Он отводит меня к грязному прилавку, где соленые огурцы и горячая белужина на доске, а на подносе много зеленых шкаликов. Перёд стойкой толпятся взъерошенные люди, грязные и босые, сердито плюются на пол и скребут ногой об ногу, Брехунов шепчет мне:
— А это пьяницы… их Бог наказал.
Пьяницы стучат пятаками и кричат нехорошие слова.
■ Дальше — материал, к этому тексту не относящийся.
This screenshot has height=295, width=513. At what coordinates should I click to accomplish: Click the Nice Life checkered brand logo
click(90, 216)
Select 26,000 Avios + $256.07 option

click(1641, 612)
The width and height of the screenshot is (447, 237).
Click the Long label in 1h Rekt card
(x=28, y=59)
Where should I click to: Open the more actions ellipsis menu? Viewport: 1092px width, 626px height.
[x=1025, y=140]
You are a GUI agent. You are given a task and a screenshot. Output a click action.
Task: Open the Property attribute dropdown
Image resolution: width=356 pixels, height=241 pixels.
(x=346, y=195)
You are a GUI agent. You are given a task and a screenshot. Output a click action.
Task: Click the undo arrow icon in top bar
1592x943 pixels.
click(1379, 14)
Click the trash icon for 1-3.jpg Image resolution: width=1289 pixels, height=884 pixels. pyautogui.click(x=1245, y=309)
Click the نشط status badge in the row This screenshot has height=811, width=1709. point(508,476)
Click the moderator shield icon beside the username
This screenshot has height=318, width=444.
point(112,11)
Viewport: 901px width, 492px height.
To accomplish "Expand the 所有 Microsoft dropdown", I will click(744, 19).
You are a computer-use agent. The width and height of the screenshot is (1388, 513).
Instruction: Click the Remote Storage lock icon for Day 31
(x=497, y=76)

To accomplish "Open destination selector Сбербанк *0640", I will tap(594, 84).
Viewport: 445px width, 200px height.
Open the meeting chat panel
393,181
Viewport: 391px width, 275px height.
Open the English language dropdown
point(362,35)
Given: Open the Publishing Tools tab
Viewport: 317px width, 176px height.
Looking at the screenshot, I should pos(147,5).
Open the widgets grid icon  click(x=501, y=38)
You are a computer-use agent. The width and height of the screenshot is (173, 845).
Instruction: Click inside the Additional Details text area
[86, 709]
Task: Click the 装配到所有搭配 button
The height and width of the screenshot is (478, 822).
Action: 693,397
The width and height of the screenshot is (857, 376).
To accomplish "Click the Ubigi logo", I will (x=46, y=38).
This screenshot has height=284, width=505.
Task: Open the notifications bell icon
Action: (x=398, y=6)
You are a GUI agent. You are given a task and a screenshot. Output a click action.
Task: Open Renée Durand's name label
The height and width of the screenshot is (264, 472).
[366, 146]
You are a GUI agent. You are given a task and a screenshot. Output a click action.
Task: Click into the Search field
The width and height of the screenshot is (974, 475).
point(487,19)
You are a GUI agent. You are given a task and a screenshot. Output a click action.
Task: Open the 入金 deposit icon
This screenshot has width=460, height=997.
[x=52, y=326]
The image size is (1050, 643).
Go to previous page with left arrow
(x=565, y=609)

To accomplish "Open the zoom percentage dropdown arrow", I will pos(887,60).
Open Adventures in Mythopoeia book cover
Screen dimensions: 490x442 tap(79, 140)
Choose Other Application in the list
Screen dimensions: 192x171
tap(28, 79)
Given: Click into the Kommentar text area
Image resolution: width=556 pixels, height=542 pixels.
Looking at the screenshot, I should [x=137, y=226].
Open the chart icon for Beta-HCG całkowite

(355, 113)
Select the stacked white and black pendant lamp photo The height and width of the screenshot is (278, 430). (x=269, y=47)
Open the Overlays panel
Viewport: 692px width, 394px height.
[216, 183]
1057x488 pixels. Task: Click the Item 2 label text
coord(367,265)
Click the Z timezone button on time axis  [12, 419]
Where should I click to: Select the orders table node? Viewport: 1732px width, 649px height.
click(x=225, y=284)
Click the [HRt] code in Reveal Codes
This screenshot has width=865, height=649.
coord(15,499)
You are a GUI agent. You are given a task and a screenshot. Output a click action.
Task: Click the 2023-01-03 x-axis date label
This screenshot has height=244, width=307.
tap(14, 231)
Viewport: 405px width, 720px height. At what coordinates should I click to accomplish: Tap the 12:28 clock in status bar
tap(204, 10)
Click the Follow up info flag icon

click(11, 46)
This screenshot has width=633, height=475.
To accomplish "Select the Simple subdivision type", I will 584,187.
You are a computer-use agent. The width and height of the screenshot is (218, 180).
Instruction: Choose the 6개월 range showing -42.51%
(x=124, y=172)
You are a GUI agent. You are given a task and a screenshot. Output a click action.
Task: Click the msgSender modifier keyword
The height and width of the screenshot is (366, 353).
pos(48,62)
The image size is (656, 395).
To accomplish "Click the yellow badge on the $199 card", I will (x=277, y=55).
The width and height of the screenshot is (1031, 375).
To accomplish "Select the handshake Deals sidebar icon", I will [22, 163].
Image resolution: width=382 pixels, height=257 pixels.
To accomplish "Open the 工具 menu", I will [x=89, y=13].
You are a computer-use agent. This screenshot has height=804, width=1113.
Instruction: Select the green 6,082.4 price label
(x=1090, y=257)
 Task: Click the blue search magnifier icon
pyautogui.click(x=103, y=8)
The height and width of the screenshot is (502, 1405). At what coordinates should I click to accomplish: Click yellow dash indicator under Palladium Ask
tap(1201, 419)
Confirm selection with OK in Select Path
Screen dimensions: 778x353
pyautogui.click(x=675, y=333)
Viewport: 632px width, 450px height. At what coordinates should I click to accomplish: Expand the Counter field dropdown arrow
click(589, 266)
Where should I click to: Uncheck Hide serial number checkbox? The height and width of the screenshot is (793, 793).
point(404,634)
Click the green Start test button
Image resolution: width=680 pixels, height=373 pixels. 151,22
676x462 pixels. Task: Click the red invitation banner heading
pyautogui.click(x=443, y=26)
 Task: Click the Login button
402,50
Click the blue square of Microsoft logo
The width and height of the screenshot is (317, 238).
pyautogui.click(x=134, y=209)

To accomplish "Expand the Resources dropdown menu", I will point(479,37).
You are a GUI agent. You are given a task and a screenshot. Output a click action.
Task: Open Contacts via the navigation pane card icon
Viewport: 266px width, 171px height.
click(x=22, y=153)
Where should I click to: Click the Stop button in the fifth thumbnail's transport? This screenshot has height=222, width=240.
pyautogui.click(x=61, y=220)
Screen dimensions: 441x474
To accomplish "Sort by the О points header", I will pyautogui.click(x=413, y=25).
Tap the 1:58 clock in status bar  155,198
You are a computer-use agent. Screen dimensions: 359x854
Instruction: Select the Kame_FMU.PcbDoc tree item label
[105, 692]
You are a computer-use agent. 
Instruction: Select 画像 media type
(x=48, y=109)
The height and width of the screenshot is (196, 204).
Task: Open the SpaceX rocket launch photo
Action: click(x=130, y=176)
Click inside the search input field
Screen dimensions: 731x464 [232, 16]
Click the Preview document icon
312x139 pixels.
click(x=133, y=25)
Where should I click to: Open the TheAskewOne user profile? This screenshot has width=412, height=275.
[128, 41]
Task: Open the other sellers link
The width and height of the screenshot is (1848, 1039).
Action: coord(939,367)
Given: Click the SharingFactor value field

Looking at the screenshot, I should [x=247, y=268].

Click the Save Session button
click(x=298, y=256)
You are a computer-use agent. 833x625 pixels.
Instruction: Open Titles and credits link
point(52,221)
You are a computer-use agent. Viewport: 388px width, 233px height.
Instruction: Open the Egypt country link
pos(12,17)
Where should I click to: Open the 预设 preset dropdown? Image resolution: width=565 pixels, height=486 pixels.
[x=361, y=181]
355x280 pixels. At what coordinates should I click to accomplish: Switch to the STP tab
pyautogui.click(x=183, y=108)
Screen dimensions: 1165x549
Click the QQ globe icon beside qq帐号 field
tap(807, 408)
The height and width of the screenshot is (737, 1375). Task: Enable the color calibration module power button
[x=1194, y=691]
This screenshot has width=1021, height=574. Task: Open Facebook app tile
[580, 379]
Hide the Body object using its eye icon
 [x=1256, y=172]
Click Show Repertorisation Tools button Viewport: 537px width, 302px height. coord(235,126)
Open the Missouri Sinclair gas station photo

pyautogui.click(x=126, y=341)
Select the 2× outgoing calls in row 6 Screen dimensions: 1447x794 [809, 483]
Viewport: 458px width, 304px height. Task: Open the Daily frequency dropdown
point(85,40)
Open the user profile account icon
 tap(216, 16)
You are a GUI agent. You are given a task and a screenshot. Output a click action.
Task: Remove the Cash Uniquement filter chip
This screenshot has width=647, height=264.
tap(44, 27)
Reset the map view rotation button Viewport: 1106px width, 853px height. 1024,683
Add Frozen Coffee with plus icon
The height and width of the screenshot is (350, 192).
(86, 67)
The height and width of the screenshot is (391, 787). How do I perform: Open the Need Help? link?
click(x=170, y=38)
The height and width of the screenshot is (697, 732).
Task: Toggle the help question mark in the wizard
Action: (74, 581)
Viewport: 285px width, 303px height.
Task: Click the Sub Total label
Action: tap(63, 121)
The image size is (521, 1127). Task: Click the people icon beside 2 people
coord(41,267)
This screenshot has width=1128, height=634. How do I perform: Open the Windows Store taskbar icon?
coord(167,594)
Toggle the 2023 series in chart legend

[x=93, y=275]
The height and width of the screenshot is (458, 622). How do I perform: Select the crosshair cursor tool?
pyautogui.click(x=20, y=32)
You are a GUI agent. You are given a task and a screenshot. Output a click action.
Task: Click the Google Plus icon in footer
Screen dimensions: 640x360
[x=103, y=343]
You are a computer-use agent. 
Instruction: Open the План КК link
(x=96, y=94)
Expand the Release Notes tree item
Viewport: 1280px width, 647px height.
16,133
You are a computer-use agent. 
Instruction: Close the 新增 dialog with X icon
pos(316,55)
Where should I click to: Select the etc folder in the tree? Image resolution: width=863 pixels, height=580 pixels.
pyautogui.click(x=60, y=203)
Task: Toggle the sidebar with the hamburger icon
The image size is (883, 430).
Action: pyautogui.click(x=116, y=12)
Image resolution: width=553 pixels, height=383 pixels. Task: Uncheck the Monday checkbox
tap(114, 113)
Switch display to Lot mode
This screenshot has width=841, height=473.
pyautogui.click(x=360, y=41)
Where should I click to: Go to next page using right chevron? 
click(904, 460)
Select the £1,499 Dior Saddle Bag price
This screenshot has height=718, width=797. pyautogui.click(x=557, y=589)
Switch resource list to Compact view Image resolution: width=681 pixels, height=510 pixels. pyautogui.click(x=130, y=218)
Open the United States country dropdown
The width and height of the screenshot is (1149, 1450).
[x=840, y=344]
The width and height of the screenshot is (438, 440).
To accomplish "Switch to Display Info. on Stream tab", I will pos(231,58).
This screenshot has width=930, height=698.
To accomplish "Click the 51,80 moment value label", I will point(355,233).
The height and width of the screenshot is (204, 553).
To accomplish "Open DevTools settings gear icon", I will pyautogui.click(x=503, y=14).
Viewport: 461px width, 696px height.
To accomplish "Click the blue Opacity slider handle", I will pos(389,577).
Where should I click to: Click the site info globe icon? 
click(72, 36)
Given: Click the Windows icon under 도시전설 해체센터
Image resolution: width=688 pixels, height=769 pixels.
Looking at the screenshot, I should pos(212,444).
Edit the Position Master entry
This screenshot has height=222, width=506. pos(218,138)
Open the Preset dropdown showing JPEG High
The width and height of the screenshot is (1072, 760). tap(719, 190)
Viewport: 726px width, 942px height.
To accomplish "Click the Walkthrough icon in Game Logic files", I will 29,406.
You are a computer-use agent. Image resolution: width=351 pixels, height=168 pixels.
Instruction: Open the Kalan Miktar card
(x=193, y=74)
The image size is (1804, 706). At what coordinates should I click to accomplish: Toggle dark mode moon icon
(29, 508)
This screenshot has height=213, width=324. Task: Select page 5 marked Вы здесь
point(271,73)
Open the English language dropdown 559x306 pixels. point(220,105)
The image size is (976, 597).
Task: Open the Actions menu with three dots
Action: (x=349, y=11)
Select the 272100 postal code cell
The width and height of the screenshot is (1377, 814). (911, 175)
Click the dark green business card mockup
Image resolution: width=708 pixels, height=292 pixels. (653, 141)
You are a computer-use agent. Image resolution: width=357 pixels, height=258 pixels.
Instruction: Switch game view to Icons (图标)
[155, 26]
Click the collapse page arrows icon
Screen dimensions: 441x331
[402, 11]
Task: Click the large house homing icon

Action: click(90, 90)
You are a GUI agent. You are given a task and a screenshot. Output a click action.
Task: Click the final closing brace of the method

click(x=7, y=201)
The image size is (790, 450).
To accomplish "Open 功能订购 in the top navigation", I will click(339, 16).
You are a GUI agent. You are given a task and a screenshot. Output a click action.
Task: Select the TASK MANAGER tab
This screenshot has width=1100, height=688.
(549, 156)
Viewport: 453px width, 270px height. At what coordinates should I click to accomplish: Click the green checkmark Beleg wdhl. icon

Мне страшно, но тут я слышу ласковый голос Горкина:
— Пора и в дорогу, запрягаем.
Он видит, на что мы смотрим, и говорит строгим голосом:
— Так не годится, Прокоп Антоныч… чего хорошего ему тут глядеть!
Он сердито тянет меня и почти кричит: «Пойдем, нечего тут глядеть, как люди себя теряют… пойдем!»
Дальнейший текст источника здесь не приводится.